- [Zitierter Auszug]:

────

Als Promoter und Erfinder des Super-Six-Turniers ist der bereits jetzt einer der mächtigsten Männer des Boxsports. Im Interview mit SPOX spricht der Sohn von Promoter-Legende Wilfried Sauerland über Abrahams Zukunft, die fragwürdige Planung der Klitschkos und das mit Spannung erwartete Super Six im Cruisergewicht.
SPOX: Arthur Abraham geht trotz seiner beiden Niederlagen als klarer Favorit in den Kampf gegen den Kroaten Stjepan Bozic, die Nummer neun der WBA-Weltrangliste. Droht ihm nach dem desolaten Auftreten gegen Carl Froch dennoch ein erneuter Rückschlag?
Kalle Sauerland: Unsere Forderung an ihn ist klar: Wir erwarten, dass er mental wieder präsent ist und sich wieder im Griff hat. Sein Auftreten in Helsinki war für uns alle eine große Enttäuschung. Aber nachdem ich mit ihm vor ein paar Tagen telefoniert habe, bin ich zuversichtlich, dass er sich gefangen hat.

────

- [Aufgabe A]: Gegen wen tritt Arthur Abraham laut dem Auszug als klarer Favorit an?
Der Auszug und die Daten stammen aus unterschiedlichen Quellen.

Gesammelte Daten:
────

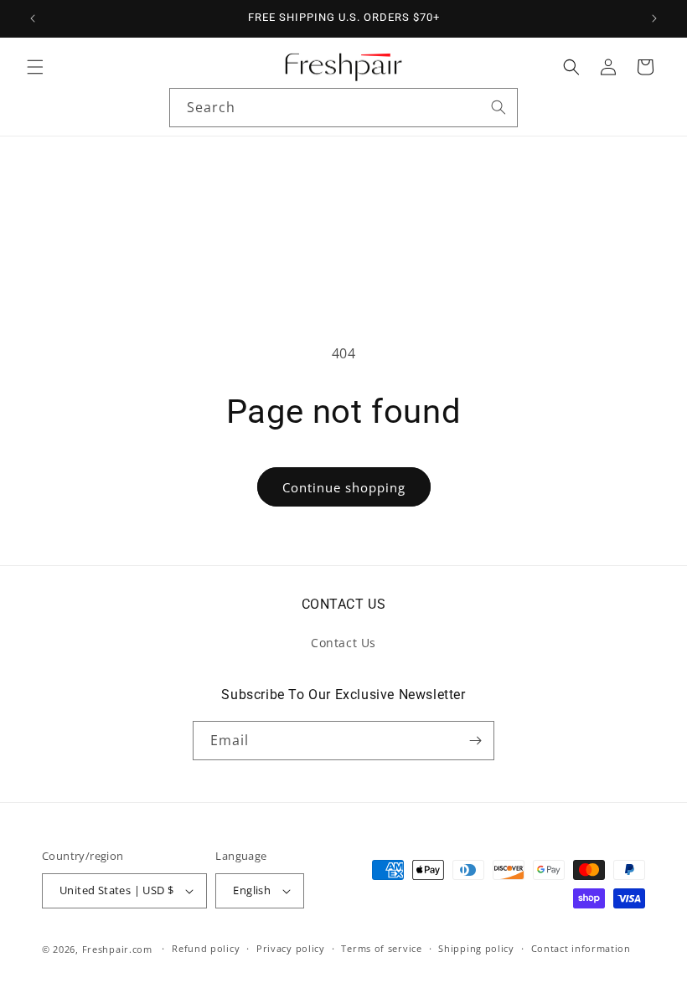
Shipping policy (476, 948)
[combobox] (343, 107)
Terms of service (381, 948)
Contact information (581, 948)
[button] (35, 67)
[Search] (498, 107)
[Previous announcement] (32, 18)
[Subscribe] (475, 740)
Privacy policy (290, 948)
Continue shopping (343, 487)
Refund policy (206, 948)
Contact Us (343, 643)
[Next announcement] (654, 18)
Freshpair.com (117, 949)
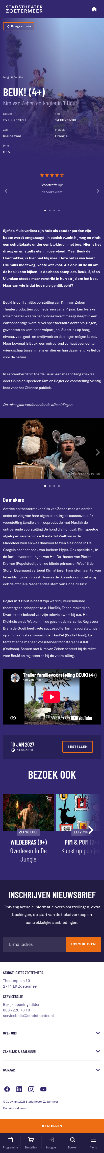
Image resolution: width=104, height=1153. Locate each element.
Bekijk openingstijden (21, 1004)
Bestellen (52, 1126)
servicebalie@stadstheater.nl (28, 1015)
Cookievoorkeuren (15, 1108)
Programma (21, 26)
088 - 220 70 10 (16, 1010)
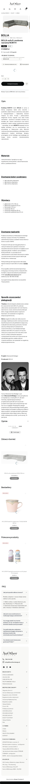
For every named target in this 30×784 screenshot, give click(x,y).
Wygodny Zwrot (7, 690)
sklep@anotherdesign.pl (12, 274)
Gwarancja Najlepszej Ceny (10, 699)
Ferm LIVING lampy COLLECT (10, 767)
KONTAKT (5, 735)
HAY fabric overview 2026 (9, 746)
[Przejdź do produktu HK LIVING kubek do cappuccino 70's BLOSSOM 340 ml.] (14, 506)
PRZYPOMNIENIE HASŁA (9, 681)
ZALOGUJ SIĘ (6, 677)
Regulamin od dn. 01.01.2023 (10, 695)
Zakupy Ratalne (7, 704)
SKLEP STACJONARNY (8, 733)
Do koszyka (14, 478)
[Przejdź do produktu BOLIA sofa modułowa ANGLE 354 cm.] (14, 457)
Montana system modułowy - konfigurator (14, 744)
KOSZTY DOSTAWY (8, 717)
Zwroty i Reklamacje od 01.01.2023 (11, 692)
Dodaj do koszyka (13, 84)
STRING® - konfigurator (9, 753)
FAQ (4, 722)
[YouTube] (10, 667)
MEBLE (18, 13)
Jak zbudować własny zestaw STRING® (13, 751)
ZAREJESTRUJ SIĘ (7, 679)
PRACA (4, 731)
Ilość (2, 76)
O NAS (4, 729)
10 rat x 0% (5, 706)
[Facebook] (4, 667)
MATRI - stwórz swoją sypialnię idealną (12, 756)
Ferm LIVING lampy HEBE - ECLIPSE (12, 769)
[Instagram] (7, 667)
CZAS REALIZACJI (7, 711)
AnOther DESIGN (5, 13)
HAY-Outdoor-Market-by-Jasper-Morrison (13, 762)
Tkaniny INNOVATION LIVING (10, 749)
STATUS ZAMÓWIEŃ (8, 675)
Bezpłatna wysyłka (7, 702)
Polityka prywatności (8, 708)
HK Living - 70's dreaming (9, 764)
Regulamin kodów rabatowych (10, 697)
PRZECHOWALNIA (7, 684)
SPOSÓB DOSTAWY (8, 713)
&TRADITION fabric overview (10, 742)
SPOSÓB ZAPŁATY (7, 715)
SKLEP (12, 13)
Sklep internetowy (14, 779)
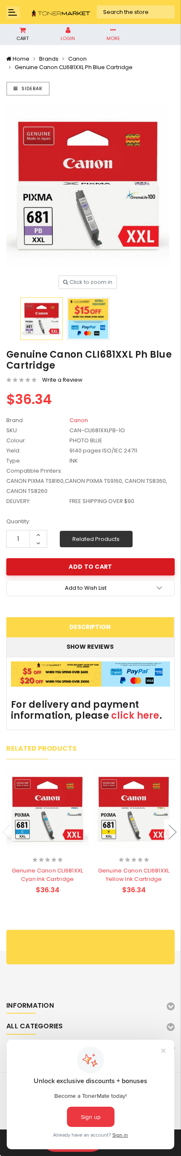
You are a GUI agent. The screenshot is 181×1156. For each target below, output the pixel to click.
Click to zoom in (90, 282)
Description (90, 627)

────

- [Aufgabe B]: Dupliziere aus den gesammelten Daten die Zeilen von der Zeile mit "Polityka prywatności (8, 708)" bis einschließlich zum Ende der Daten, und lass die Bilder dabei weg.

- [Ergebnis A]: Gegen den Kroaten Stjepan Bozic, die Nummer neun der WBA-Weltrangliste.

- [Ergebnis B]:
Polityka prywatności (8, 708)
HK Living - 70's dreaming (9, 764)
Regulamin kodów rabatowych (10, 697)
PRZECHOWALNIA (7, 684)
SPOSÓB DOSTAWY (8, 713)
&TRADITION fabric overview (10, 742)
SPOSÓB ZAPŁATY (7, 715)
SKLEP (12, 13)
Sklep internetowy (14, 779)
You are a GUI agent. The screenshot is 181×1156. For each target below, output the pixel to click.
Click to zoom in (90, 282)
Description (90, 627)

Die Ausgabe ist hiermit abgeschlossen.